To boldly go where no man has gone before is the last thing many homeowners’ associations want their members to do. That includes installing potential “monstrosities” – in the words of Sen. Dan Patrick, R-Houston – on their roofs in the form of solar panels.
At today’s Senate Committee on Intergovernmental Relations meeting several senators, including Sen. Mario Gallegos, Jr., D-Houston, Sen. Robert Nichols, R-Jacksonville and Patrick expressed doubts about three identical bills (SB 238, SB 302, SB 447) relating to the regulation of solar energy devices by a property owners’ association.
Currently homeowners’ associations – source of perennial controversy at the Lege – have the power to deny residents the ability to install solar panels on their homes for purely aesthetic reasons.
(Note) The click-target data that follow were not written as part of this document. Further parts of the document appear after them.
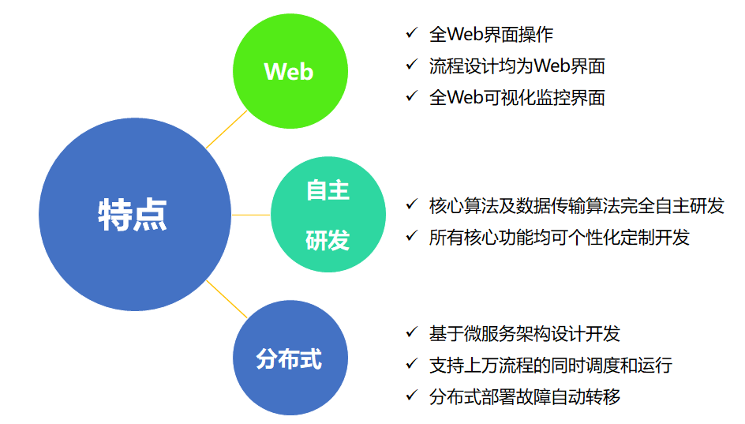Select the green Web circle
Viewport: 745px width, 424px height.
pyautogui.click(x=290, y=71)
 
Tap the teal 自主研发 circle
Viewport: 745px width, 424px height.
pyautogui.click(x=328, y=214)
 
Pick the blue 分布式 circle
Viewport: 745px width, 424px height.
pyautogui.click(x=290, y=358)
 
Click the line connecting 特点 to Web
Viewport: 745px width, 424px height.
pyautogui.click(x=226, y=128)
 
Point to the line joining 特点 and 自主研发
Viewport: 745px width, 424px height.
pyautogui.click(x=253, y=214)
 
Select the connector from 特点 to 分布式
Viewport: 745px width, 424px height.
pyautogui.click(x=226, y=299)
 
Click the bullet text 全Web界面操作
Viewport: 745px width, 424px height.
pyautogui.click(x=491, y=35)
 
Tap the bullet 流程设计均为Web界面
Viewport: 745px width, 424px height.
pyautogui.click(x=517, y=66)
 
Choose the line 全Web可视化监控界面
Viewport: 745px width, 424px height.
pyautogui.click(x=517, y=97)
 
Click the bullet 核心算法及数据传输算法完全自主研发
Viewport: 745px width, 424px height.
pyautogui.click(x=576, y=206)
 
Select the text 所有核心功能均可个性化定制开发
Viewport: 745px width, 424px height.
pyautogui.click(x=559, y=237)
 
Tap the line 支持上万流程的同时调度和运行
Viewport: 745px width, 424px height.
pyautogui.click(x=550, y=365)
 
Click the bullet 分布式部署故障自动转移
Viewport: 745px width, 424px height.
pyautogui.click(x=524, y=396)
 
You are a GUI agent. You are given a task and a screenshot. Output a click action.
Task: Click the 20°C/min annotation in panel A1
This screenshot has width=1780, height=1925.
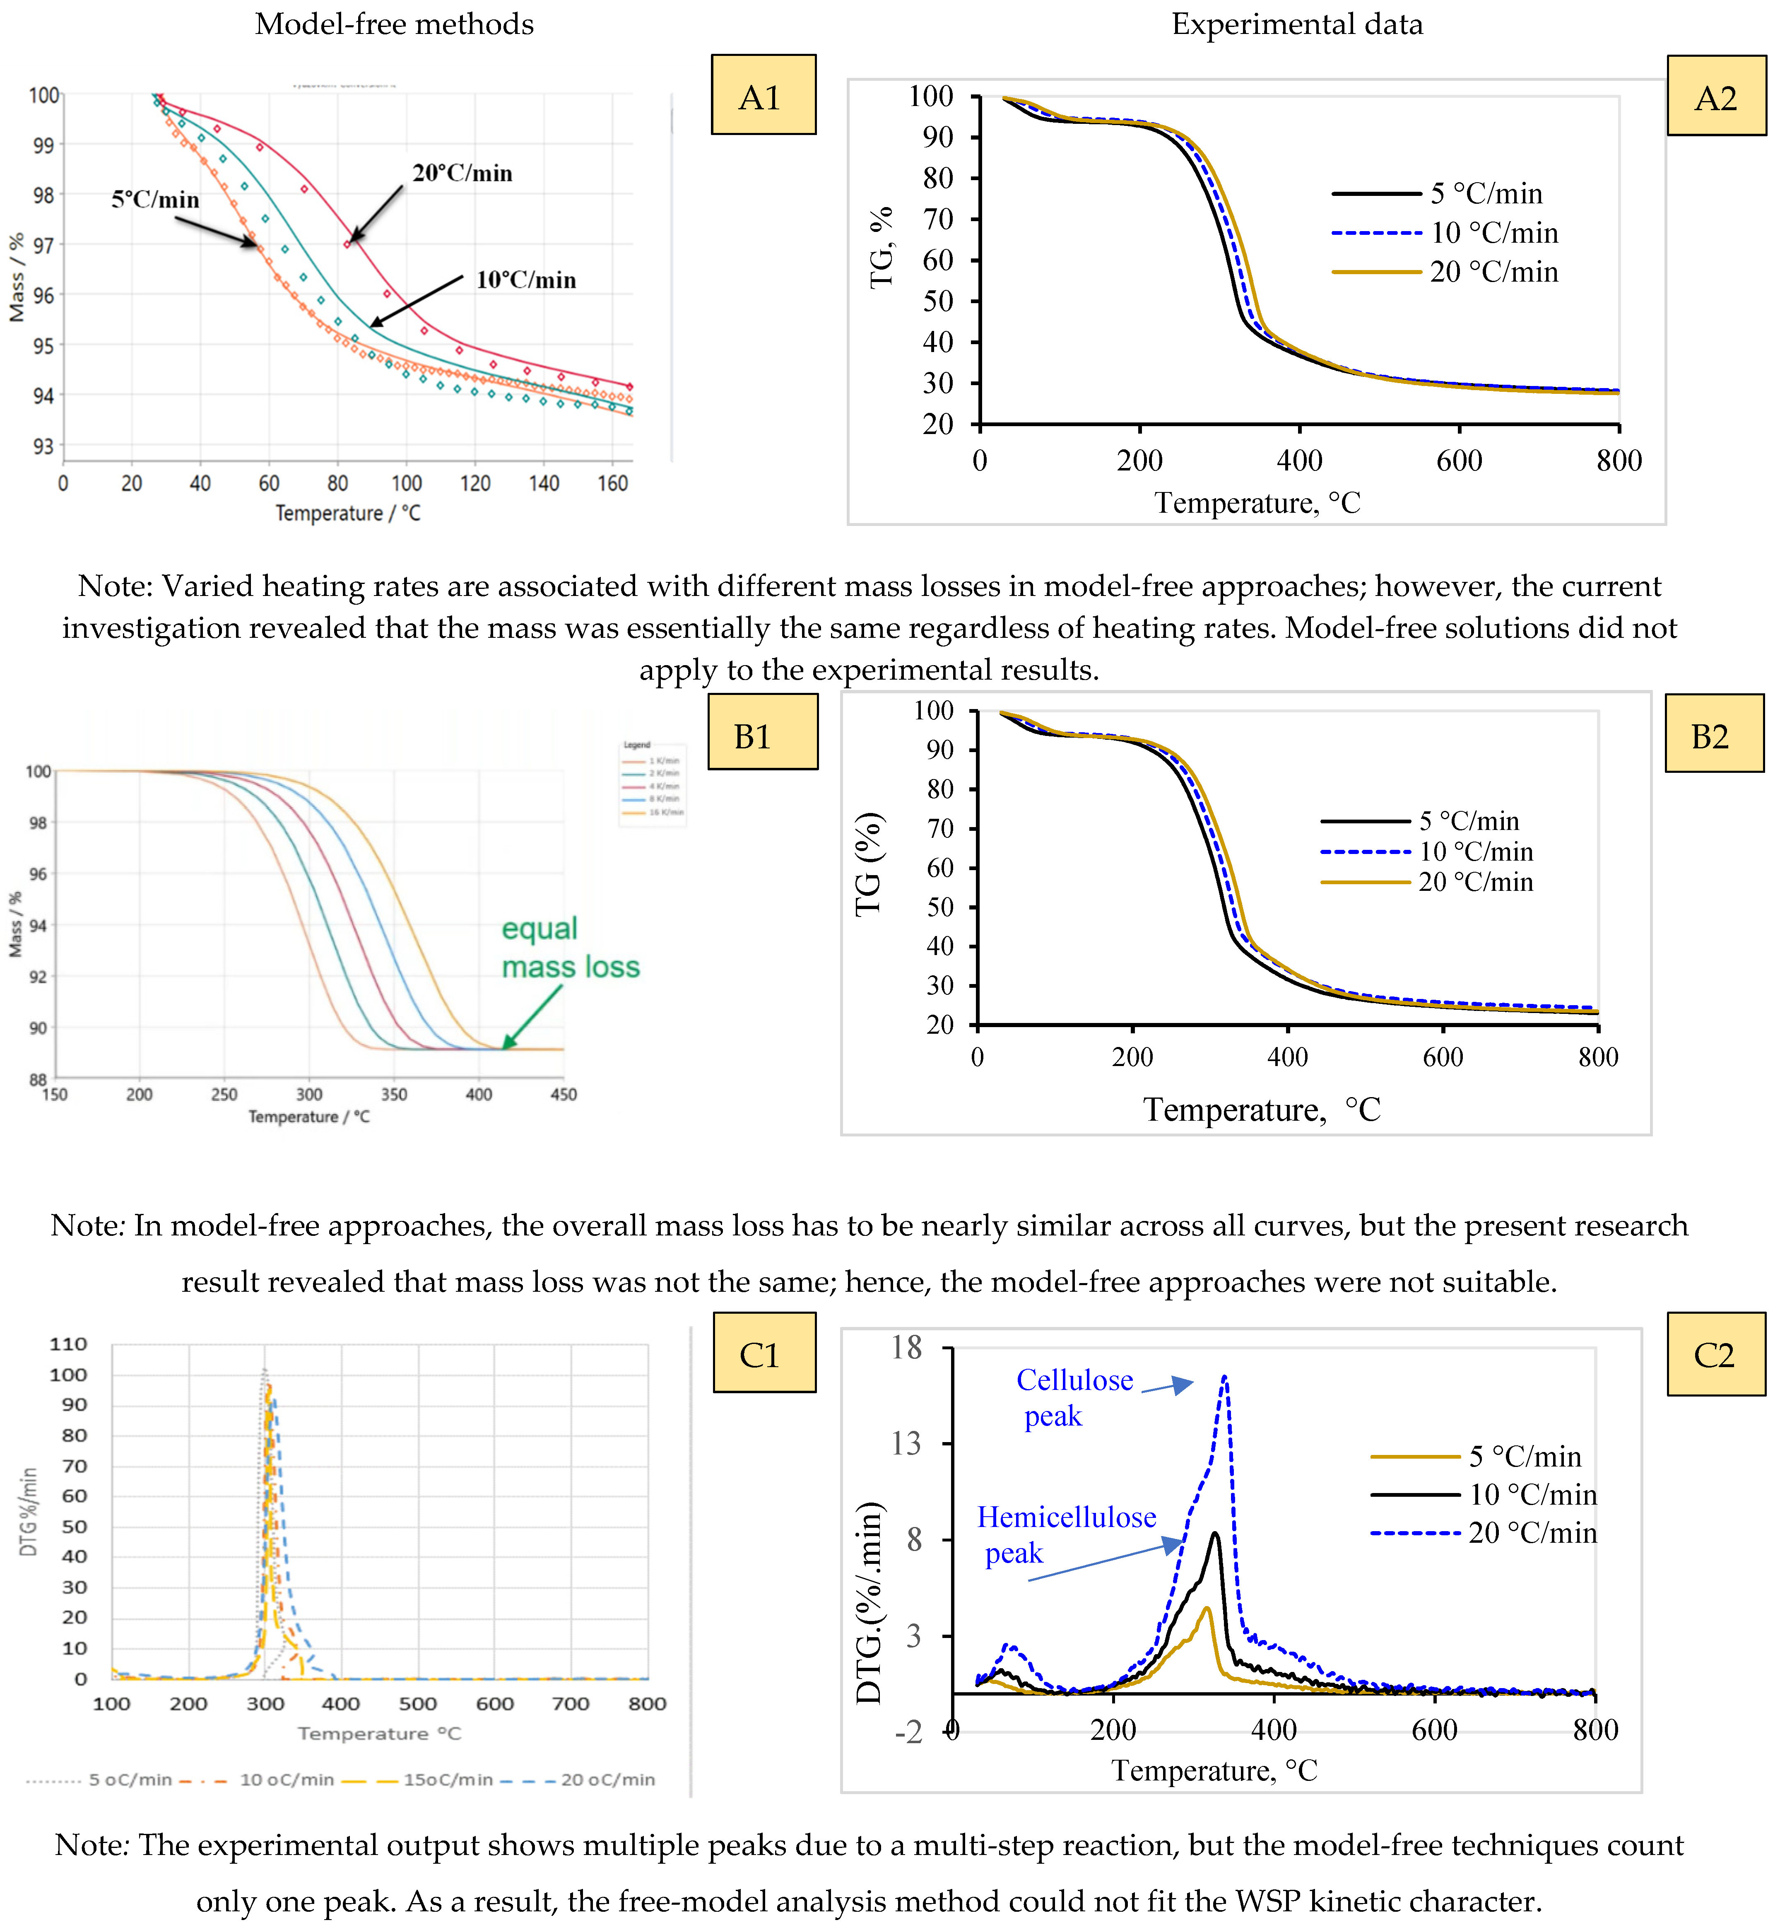tap(462, 174)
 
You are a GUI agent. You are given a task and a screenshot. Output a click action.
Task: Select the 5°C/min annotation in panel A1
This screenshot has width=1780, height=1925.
tap(155, 200)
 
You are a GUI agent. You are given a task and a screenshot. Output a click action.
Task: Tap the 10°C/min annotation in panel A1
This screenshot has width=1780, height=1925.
tap(526, 280)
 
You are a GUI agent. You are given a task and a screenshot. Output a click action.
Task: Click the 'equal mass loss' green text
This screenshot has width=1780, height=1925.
tap(569, 948)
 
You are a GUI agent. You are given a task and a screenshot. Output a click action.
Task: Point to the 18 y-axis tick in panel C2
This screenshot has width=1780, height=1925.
tap(906, 1347)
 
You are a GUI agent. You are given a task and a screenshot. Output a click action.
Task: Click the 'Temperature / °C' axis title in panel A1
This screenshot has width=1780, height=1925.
tap(348, 514)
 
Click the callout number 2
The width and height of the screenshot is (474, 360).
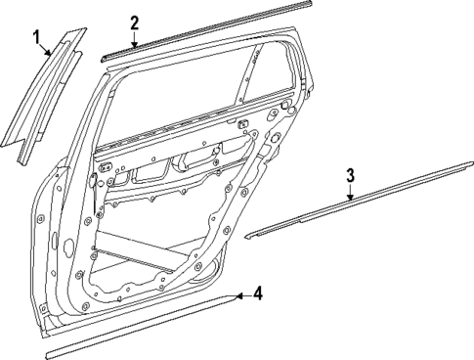point(135,22)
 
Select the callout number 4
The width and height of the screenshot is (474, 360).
point(258,292)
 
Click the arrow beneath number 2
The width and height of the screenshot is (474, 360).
point(135,37)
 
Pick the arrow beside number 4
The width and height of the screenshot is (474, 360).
point(241,292)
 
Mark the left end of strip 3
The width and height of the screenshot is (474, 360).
point(248,236)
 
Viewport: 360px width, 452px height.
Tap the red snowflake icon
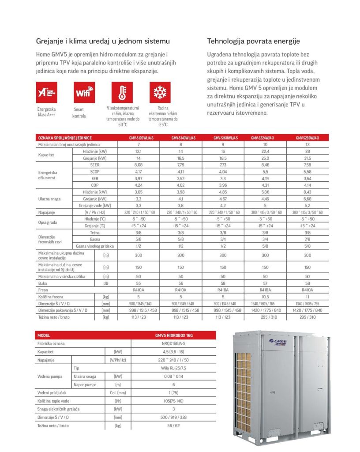pyautogui.click(x=160, y=92)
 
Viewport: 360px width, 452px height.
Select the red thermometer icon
pyautogui.click(x=122, y=92)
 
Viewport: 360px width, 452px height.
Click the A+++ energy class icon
pyautogui.click(x=47, y=92)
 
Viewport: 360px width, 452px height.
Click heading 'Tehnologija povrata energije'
pyautogui.click(x=253, y=41)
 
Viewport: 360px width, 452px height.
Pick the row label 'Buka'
pyautogui.click(x=43, y=283)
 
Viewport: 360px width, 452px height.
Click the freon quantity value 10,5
pyautogui.click(x=266, y=297)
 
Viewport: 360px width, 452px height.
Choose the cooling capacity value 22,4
pyautogui.click(x=266, y=151)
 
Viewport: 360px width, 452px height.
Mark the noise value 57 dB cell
pyautogui.click(x=266, y=283)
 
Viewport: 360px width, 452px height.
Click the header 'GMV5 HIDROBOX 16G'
pyautogui.click(x=174, y=335)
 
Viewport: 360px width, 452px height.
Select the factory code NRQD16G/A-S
pyautogui.click(x=174, y=343)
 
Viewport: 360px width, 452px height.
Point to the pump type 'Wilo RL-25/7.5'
pyautogui.click(x=174, y=367)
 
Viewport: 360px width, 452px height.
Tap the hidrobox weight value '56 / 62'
pyautogui.click(x=174, y=426)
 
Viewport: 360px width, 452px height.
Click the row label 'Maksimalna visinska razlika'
pyautogui.click(x=62, y=276)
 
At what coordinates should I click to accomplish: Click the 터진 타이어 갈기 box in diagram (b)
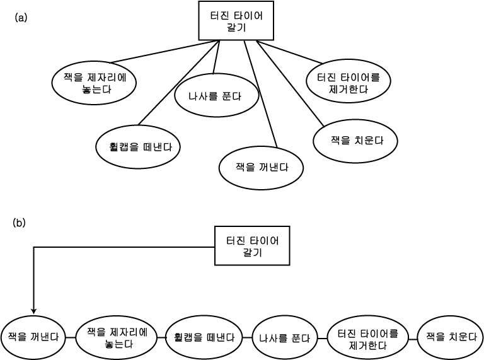pos(252,246)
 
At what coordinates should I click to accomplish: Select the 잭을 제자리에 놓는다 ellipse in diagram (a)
pos(94,83)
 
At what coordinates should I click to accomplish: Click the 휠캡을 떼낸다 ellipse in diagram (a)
pos(138,147)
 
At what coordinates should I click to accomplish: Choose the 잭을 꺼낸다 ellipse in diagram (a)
pos(261,168)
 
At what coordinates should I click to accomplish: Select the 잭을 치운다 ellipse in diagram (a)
pos(355,141)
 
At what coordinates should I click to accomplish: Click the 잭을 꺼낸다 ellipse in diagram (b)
pos(33,337)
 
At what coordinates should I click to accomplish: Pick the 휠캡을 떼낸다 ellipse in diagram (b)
pos(204,337)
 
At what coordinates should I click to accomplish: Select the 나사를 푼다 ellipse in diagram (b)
pos(284,338)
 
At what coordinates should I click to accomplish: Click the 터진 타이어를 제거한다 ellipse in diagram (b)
pos(368,338)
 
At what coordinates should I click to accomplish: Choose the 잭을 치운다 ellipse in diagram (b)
pos(450,337)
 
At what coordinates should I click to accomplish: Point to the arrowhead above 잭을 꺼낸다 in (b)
pos(33,311)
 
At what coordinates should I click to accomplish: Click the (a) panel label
pos(21,18)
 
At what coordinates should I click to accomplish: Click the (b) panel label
pos(20,223)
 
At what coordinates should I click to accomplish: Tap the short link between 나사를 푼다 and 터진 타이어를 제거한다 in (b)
pos(322,339)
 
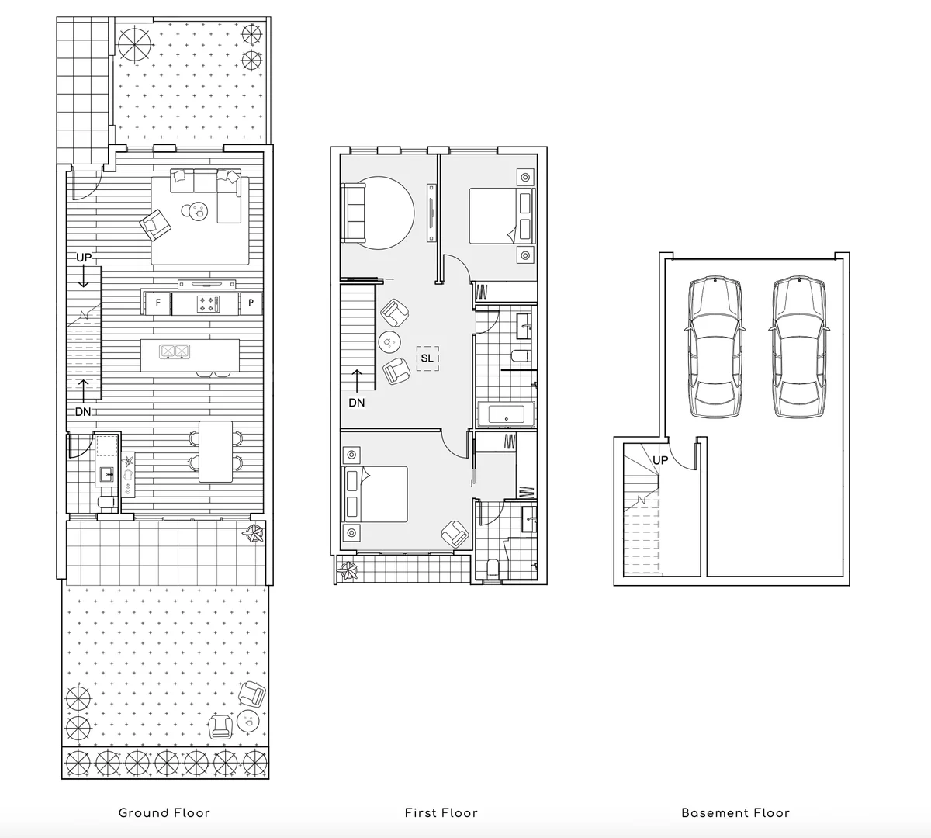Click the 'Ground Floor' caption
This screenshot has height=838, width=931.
(x=164, y=813)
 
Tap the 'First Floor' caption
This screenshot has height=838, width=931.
(x=441, y=813)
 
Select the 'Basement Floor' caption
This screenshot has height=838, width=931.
(x=735, y=813)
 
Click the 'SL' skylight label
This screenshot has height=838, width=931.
(x=427, y=358)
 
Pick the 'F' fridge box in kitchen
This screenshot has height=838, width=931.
(x=158, y=303)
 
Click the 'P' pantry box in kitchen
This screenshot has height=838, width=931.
(x=251, y=303)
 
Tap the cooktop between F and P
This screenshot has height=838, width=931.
(x=208, y=303)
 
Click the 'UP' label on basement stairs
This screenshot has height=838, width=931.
(x=660, y=460)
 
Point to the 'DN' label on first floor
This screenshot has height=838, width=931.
(x=356, y=403)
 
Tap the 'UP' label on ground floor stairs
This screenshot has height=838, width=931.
(x=83, y=258)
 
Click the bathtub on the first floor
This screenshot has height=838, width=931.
(x=506, y=415)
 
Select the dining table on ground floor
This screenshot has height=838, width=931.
(x=216, y=450)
“The problem is that if any of the public driving down the street in the neighborhood can see that stuff sticking up over the fence then all the sudden it affects the look of the neighborhood,” said Nichols.
In an attempt to further illustrate how a solar panel could be seen by nearby residents and passersby as a monstrosity, Gallegos asked Rance Clouse of Foris Reality Services, a local solar panel installer, whether he could design a solar panel shaped like the Starship Enterprise. To which Clouse responded, “Yes, I could.”
Although Clouse answered affirmatively, subsequent speakers pointed out the large expense that would have to go into such a custom project as well as the unattractiveness of most asphalt roofs, which would be covered by such an interstellar solar panel.
The language in the bills had both supporters and opponents concerned. As drafted, solar panels would have to be located on the property owner’s roof or in a fenced yard or patio to avoid conflict with homeowners’ associations. However, if solar panels are installed only in the most aesthetically pleasing areas, they risk losing a large portion of their efficiency.
“In order for a solar panel to function properly it needs to be facing the south or southwest,” said Luke Metzger, director of Environment Texas. “We need to be careful about saying you have to put it on the back of the roof or the front of the roof. In backyards the solar panel will probably need to be above the fenceline in order to see the sun.”
David Smith of Texas Neighborhoods Together opposed the bill because his organization favors empowering neighborhoods to adopt standards rather than forcing them upon homeowners’ associations through legislation. “Community standards will really get things going as opposed to empowering individuals to fight associations,” he said.
An almost-identical bill passed through the committee last session only to die on the floor.
“We’ve been dealing with issues of homeowners’ associations for the last two or three sessions,” said Senator Royce West, a Dallas Democrat and chair of the committee. “These bills have all been passed by this committee. Movement by lobbyist groups has tangled them up.”
A lot of other states that have passed similar legislation are actually beating Texas in terms of solar development, according to Cyrus Reed from the Lone Star chapter of the Sierra Club. He said this is one of the laws that could help jumpstart the industry if passed.
John Ponzo, a physician from Central Texas, came to testify simply because he’d like to put a solar panel on his house and he’s having trouble doing so, saying, “I believe that current practices by homeowners’ associations are severely limiting.”